Another would be chess, which he also got me into. In fact, it would be fair to say that he taught me how to play. He loved to play, so much so that he even made his own board and pieces (I still have these). I still remember fondly the smell of those pieces (which have since gone away, unfortunately), because you could still distinctly smell the wood varnish that he used on them. Unfortunately, he was not particularly strong in chess, although he would study the game in newspapers and even one or two chess books. Although very young, I started to beat him before very long, until eventually, it became routine.

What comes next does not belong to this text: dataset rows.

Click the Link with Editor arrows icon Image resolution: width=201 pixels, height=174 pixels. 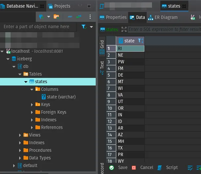pos(79,16)
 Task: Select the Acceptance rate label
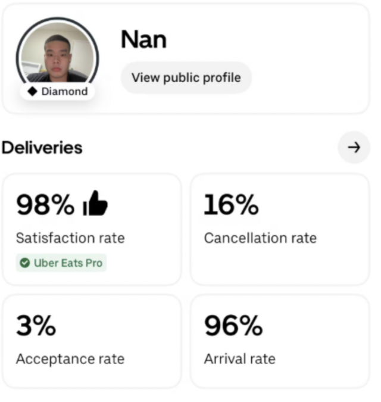tap(70, 359)
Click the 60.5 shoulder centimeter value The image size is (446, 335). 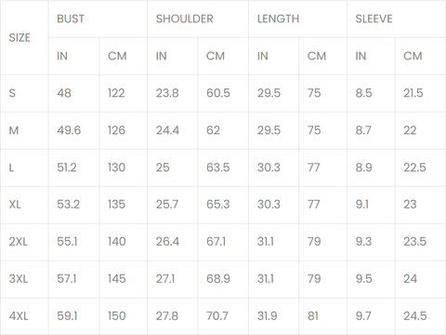(218, 93)
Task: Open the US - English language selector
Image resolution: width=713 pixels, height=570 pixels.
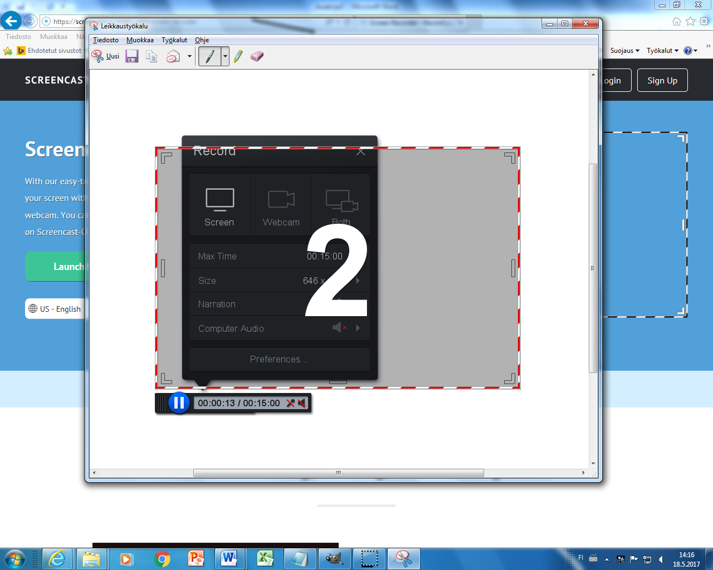Action: coord(55,309)
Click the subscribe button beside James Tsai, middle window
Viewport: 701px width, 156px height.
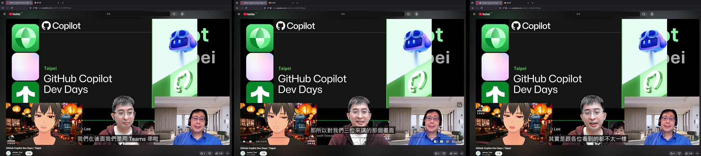pyautogui.click(x=263, y=153)
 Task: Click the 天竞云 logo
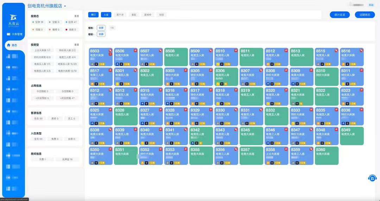14,21
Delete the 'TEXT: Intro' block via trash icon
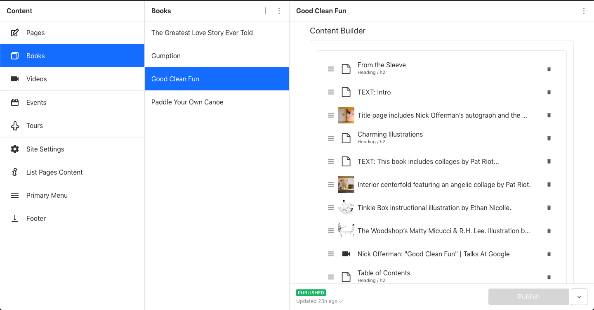The width and height of the screenshot is (594, 310). [x=549, y=92]
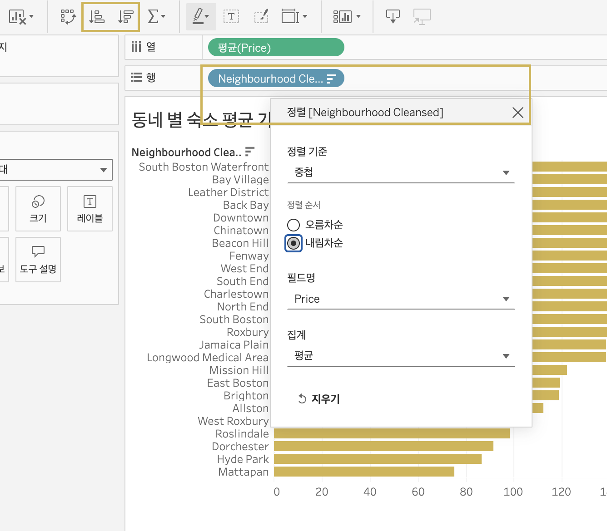Open the 도구 설명 tooltip card
The image size is (607, 531).
pyautogui.click(x=38, y=260)
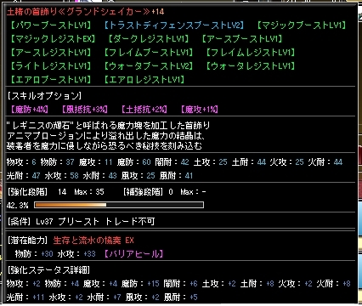The image size is (362, 306).
Task: Click the 生存と流水の協奏 EX ability name
Action: [x=93, y=241]
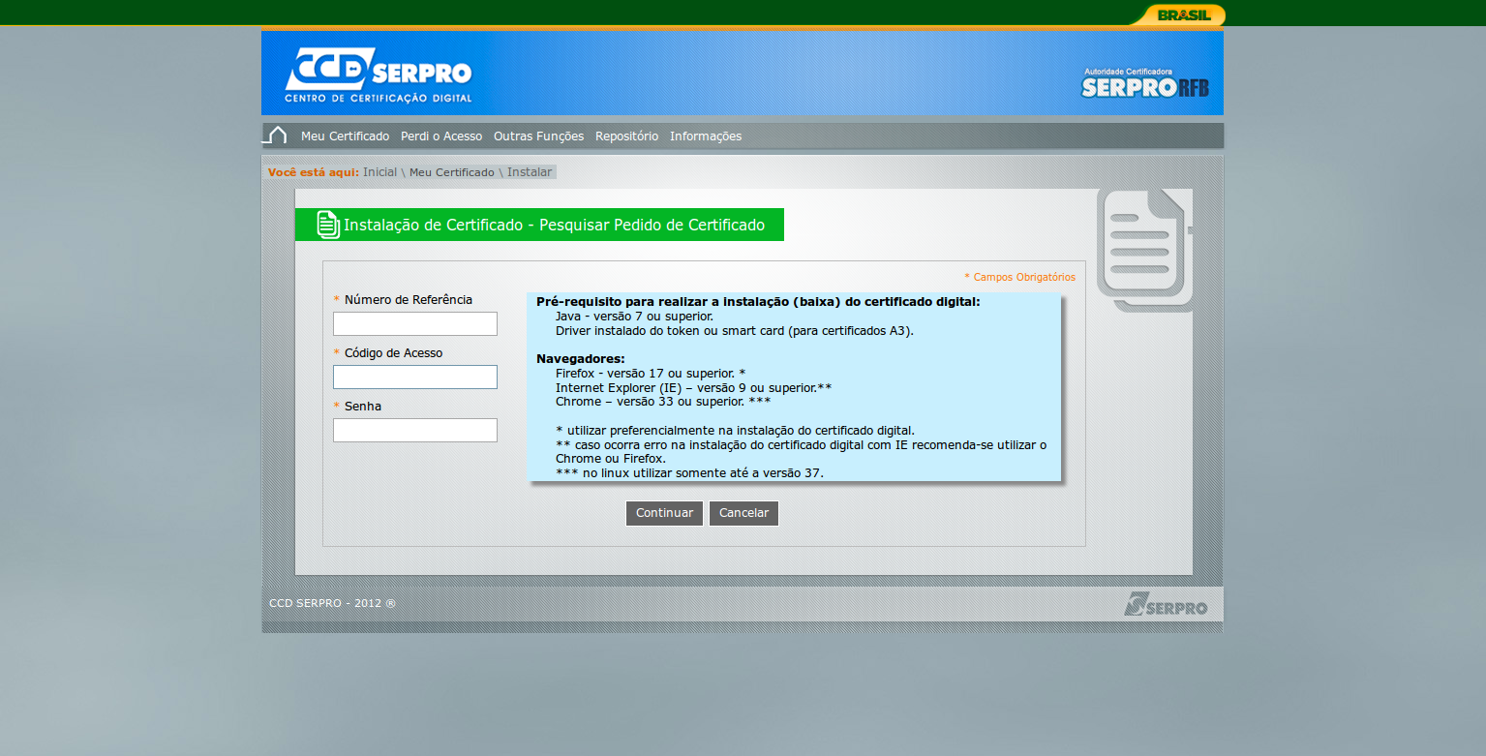Open the Meu Certificado menu
Viewport: 1486px width, 756px height.
[x=345, y=136]
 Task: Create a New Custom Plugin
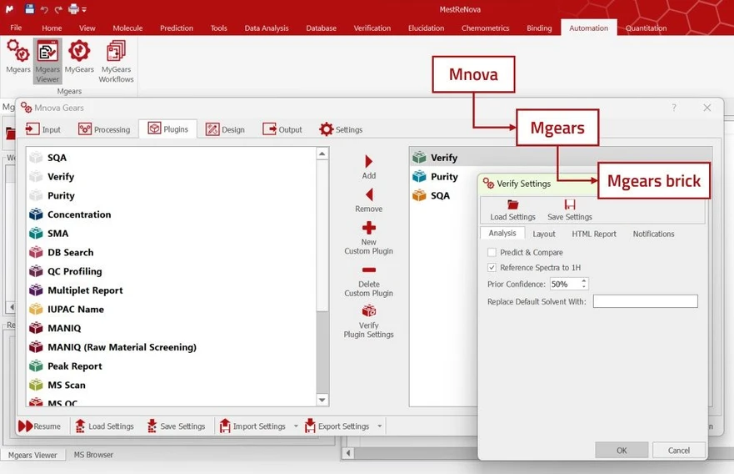point(368,229)
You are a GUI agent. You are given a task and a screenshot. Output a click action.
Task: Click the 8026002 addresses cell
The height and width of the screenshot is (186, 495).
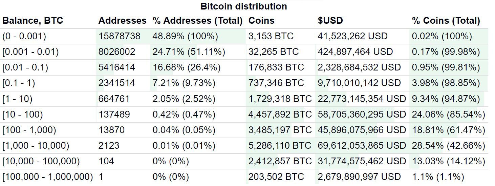pos(117,52)
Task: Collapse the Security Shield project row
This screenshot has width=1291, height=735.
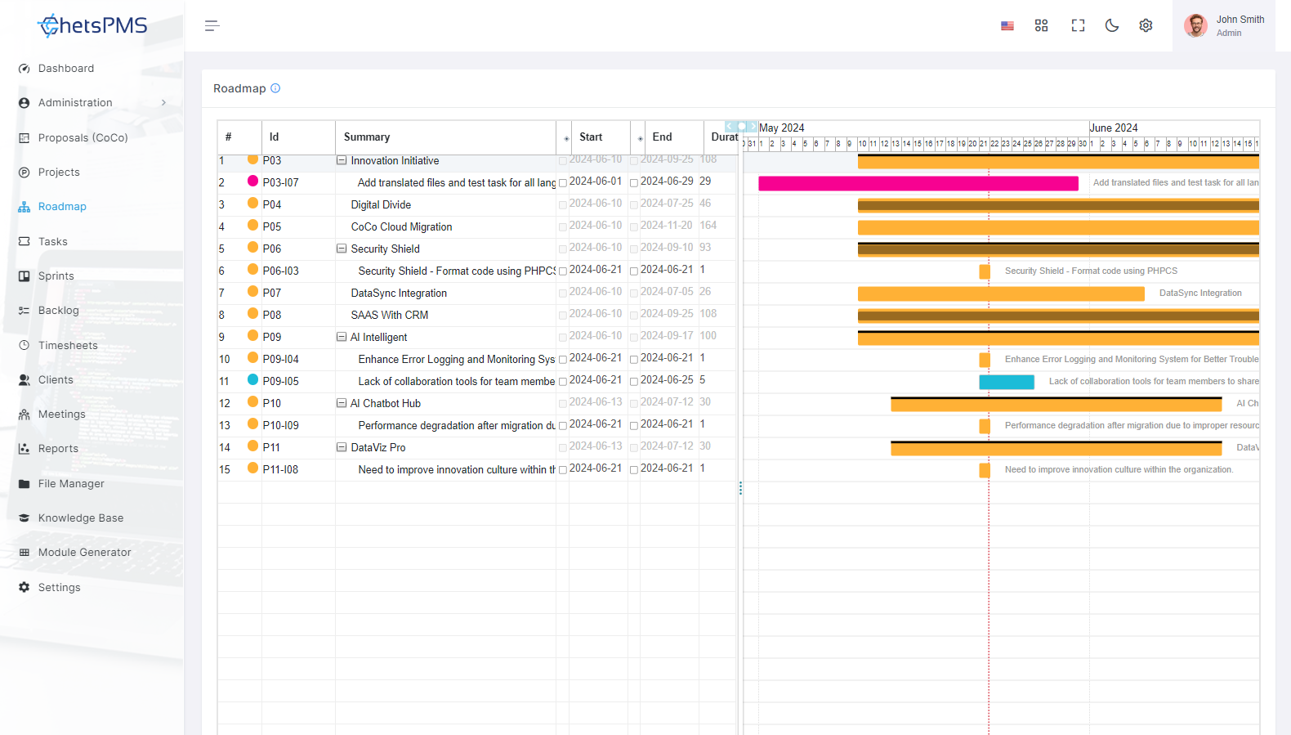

Being the obnoxious little boy that I was (and still am, largely), I remember raising my arms in victory after the first win ever against him, and then running around the house like a brat out of hell, telling everyone that I had beaten him. But those wins became routine, and stories abound about how he used to lose quite often. Yet, he always was ready to play, which was a sign of a good sport. He used to sit there calmly, whistling air, mostly, and study the board carefully, to his credit. He was not perhaps the best in chess, but he was probably the best sport I have ever seen, and I credit him for having the patience to teach a small boy with limited patience of his own.
He was also very well educated, and had a fairly extensive personal library at home. I admired his dignified manner and intellectual curiosity, and used to gaze up at the tall shelves, which were filled with books (and mind you, this was before the internet age!), and could easily imagine myself with just such a library someday. I wanted to gain knowledge and wisdom, and handle myself in the same respectful manner that he did. In a world that was constantly changing and growing, there seems all too often to be less and less room for good manners. Yet, he retained his. I never saw him lose his classiness, and his books, and books in general, came to more or less symbolize that for me after a while. I associated them with him, and felt almost like it was a throwback to a mysterious era of the past that I had never personally seen. That spoke to me, and while I did manage to get a decent sized library of books (and other things) of my own, the class with which he conducted himself on a day to day basis is something that I still strive for and hope to achieve. It seems that he made the world a better place for his being a part of it, and someday, I hope to be able to say that of myself, when I reach the winter of my life.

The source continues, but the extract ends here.